Making a non-overlapping bubble chart in Matplotlib (circle packing)

The following would be a brute-force approach.
You can first place all circles on a grid, with a gridspacing as large as twice the maximum radius of any of the circles.

Then you let the circles do a random walk and check in each step if the "potential energy" of the bunch of cicles has become smaller and if the positions obtained are valid (i.e. no overlaps).

if (e < self.E and self.isvalid(i)):

As a "potential" we can simply use a square radial function.

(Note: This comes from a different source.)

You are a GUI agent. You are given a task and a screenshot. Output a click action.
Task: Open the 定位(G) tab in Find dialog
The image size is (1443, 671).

self.p = lambda x,y: np.sum((x**2+y**2)**2)

The code:

import numpy as np
import matplotlib.pyplot as plt

# create 10 circles with different radii
r = np.random.randint(5,15, size=10)

class C():
    def __init__(self,r):
        self.N = len(r)
        self.x = np.ones((self.N,3))
        self.x[:,2] = r
        maxstep = 2*self.x[:,2].max()
        length = np.ceil(np.sqrt(self.N))
        grid = np.arange(0,length*maxstep,maxstep)
        gx,gy = np.meshgrid(grid,grid)
        self.x[:,0] = gx.flatten()[:self.N]
        self.x[:,1] = gy.flatten()[:self.N]
        self.x[:,:2] = self.x[:,:2] - np.mean(self.x[:,:2], axis=0)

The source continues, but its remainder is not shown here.